As I said above, the bacon is unlikely to do you any harm if eaten in moderation but the EU guidelines do specify a maximum residual amount of 175 mg/Kg Nitrite for _*commercially*_ produced bacon and the final theoretical concentration of Nitrite in your bacon will be somewhere between 0 and 583 mg/kg (Ppm). As you can see, your bacon could _*theroretically*_ be over 3x this permitted amount.

However, as you did not apply all of the cure mix and you washed a lot off at the end, only a %age of this cure would have been taken up - but the problem is that we just don't know how much. Soaking it will also help to remove some of the salt and cure that has been absorbed - but again to an unknown degree. All we can say with certainty is that it will be something less than 583 mg/kg (Ppm).
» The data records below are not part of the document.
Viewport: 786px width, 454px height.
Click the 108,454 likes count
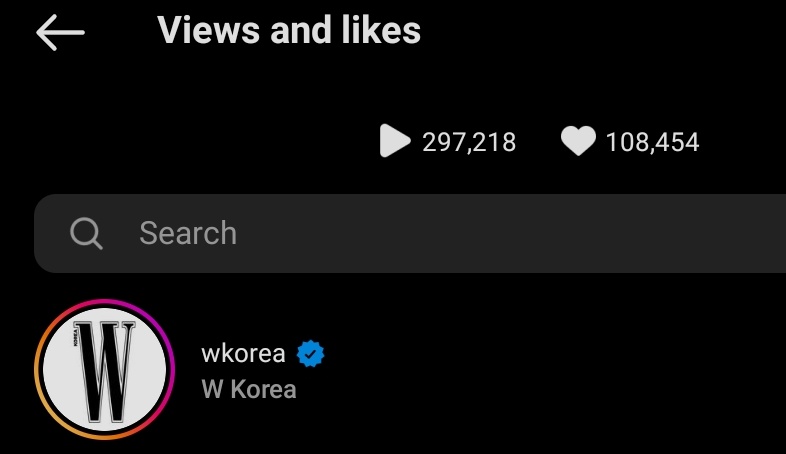click(652, 142)
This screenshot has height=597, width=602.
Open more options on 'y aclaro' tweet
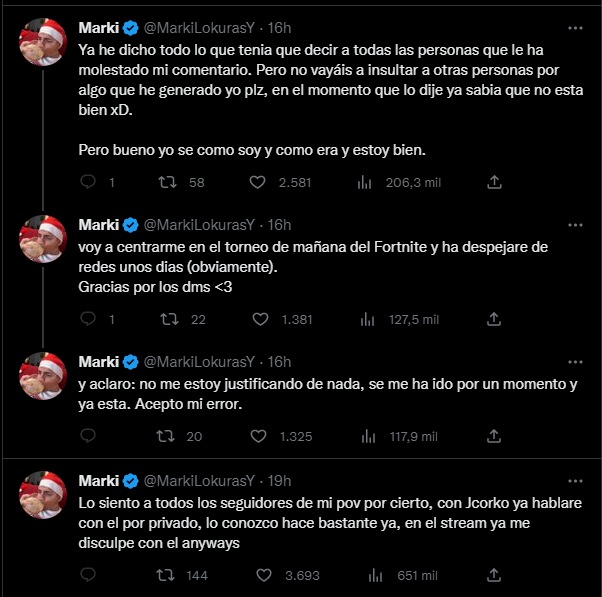tap(575, 361)
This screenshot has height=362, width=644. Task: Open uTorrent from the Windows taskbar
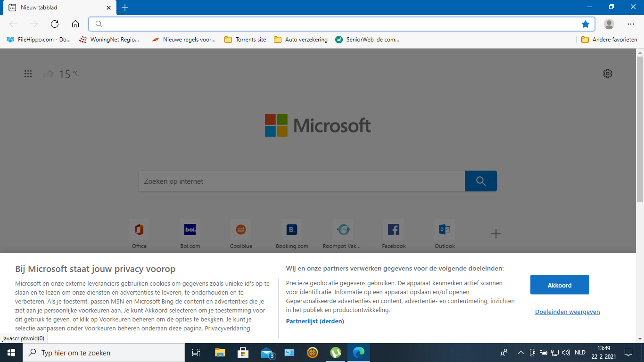(x=336, y=353)
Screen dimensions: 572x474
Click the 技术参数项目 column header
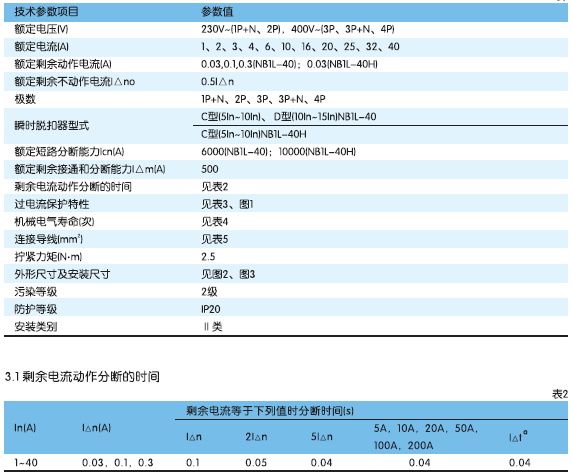[46, 12]
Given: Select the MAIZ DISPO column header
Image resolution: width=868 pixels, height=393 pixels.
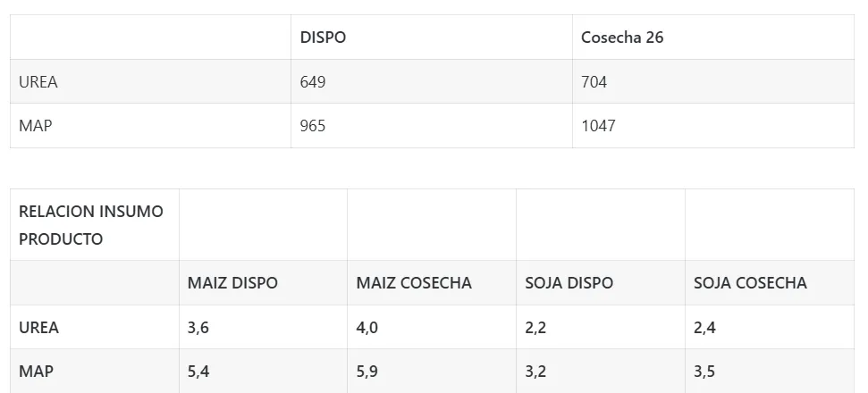Looking at the screenshot, I should click(233, 283).
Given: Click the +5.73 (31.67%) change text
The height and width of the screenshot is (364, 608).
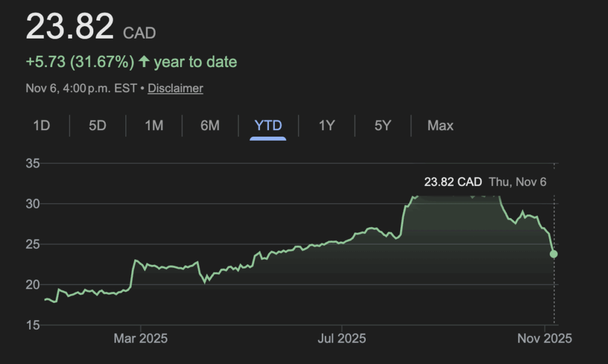Looking at the screenshot, I should tap(80, 62).
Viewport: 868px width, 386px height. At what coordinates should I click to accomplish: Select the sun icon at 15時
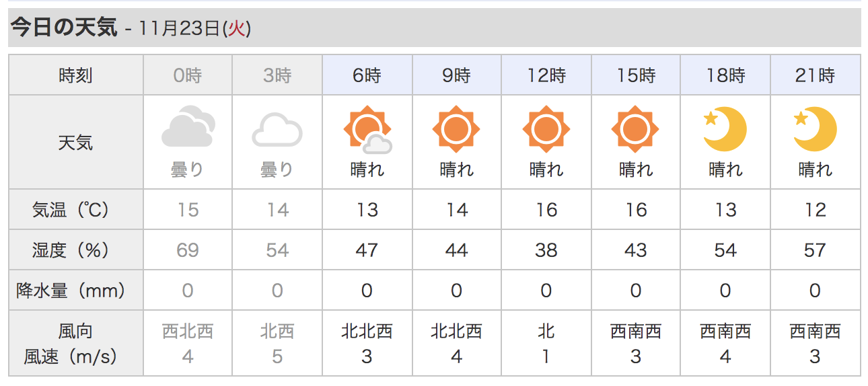coord(635,129)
Personally, If I could get the salt levels down to an acceptable palatable level by soaking the bacon in fresh water then I would probably eat it in moderation - but due to the uncertainly I could not give you advice that you should do the same.


----------



## kiska95 (Jul 8, 2015)

Thanks Wade[emoji]128077[/emoji]


----------



## kiska95 (Jul 9, 2015)

Decision made!
It's going IN THE BIN[emoji]128553[/emoji]
For the cost of the pork (£2.96kg) it's not worth the palaver or worry of the unknown! I have spent more on a bottle of plonk[emoji]128540[/emoji]
Thanks Steve n Wade great advice and good lessons learned[emoji]128077[/emoji] more attention to detail!!!!!


----------



## wade (Jul 9, 2015)

Don't be put off. Home made bacon is lovely and is actually very straightforward when you know. Next time you get some belly or loin let us know and we can help you with, or check, your calculations.


----------



## kiska95 (Jul 9, 2015)

Yes your right wade I totally agree[emoji]128077[/emoji]


----------